While working with the Theano GPU machine learning set shown here , i encounter this error:
AttributeError: ('Bad input argument to theano function with name "TRNN.py:80" at index 0(0-based)', "TheanoRNN instance has no attribute '__trunc__'")
And I can't trace the error to a specific line of code. Can someone please show me how to fix this?
Here are the files:
TRNN.py
import operator
import theano
import theano.tensor as T
import numpy as np
class TheanoRNN():
"""Theano verison of the RNN"""
def __init__(self, worddim, hiddendim=100, bptt_truncate=4):
self.worddim = worddim
self.hiddendim = hiddendim
self.bptt_truncate = bptt_truncate
U = np.random.uniform(-np.sqrt(1. / worddim),
np.sqrt(1. / worddim),
(hiddendim, worddim)
)
V = np.random.uniform(-np.sqrt(1. / hiddendim),
np.sqrt(1. / hiddendim),
(worddim, hiddendim)
)
W = np.random.uniform(-np.sqrt(1. / hiddendim),
np.sqrt(1. / hiddendim),
(hiddendim, hiddendim)
)
self.U = theano.shared(name='U', value=U.astype(theano.config.floatX))
self.V = theano.shared(name='V', value=V.astype(theano.config.floatX))
self.W = theano.shared(name='W', value=W.astype(theano.config.floatX))
self.theano = {}
self.__theano_build__()
def __theano_build__(self):
"""No clue what this does yet."""
U = self.U
V = self.V
W = self.W
x = T.ivector('x')
y = T.ivector('y')
def forward_prop(x_t, s_t_prev, U, V, W):
s_t = T.tanh(U[:, x_t] + W.dot(s_t_prev))
o_t = T.nnet.softmax(V.dot(s_t))
return [o_t[0], s_t]
[o, s], updates = theano.scan(
forward_prop,
sequences=x,
outputs_info=[None, dict(initial=T.zeros(self.hiddendim))],
non_sequences=[U, V, W],
truncate_gradient=self.bptt_truncate,
strict=True)
prediction = T.argmax(o, axis=1)
o_error = T.sum(T.nnet.categorical_crossentropy(o, y))
dU = T.grad(o_error, U)
dV = T.grad(o_error, V)
dW = T.grad(o_error, W)
self.forward_propagation = theano.function([x], o)
self.predict = theano.function([x], prediction)
self.ce_error = theano.function([x, y], o_error)
self.bptt = theano.function([x, y], [dU, dV, dW])
learning_rate = T.scalar('learning_rate')

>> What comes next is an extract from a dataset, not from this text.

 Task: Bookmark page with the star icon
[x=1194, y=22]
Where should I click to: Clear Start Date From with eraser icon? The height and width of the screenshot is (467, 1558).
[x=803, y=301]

self.sgd_step = theano.function([x, y, learning_rate], [],
updates=[
(self.U, self.U - learning_rate * dU),
(self.V, self.V - learning_rate * dV),
(self.W, self.W - learning_rate * dW)
]
)
def calc_total_loss(self, X, Y):
return np.sum([self.ce_error(x, y) for x, y in zip(X, Y)])
def calc_loss(self, X, Y):
num_words = np.sum([len(y) for y in Y])
return self.calc_total_loss(X, Y) / float(num_words)
def gradient_check_theano(model, x, y, h=0.001, error_threshold=0.01):
model.bptt_truncate = 1000
bptt_gradients = model.bptt(x, y)
model_parameters = ['U', 'V', 'W'] # Possibly change to tuple
for pidx, pname in enumerate(model_parameters):
parameter_T = operator.attrgeter(pname)(model)
parameter = parameter_T.get_value()
print(("Performing check for parameters %s with size %d" % (
pname, np.prod(parameter.shape))))
it = np.nditer(parameter, flags=['multi-index'], op_flags=['readwrite'])
while not it.finished:
ix = it.multi_index
original_value = parameter[x]
parameter[ix] = original_value + h
parameter_T.set_value(parameter)
gradplus = model.calc_total_loss([x], [y])
parameter[ix] = original_value - h
parameter_T.set_value(parameter)
gradminus = model.calc_total_loss([x], [y])
estimated_gradient = (gradplus - gradminus) / (2 * h)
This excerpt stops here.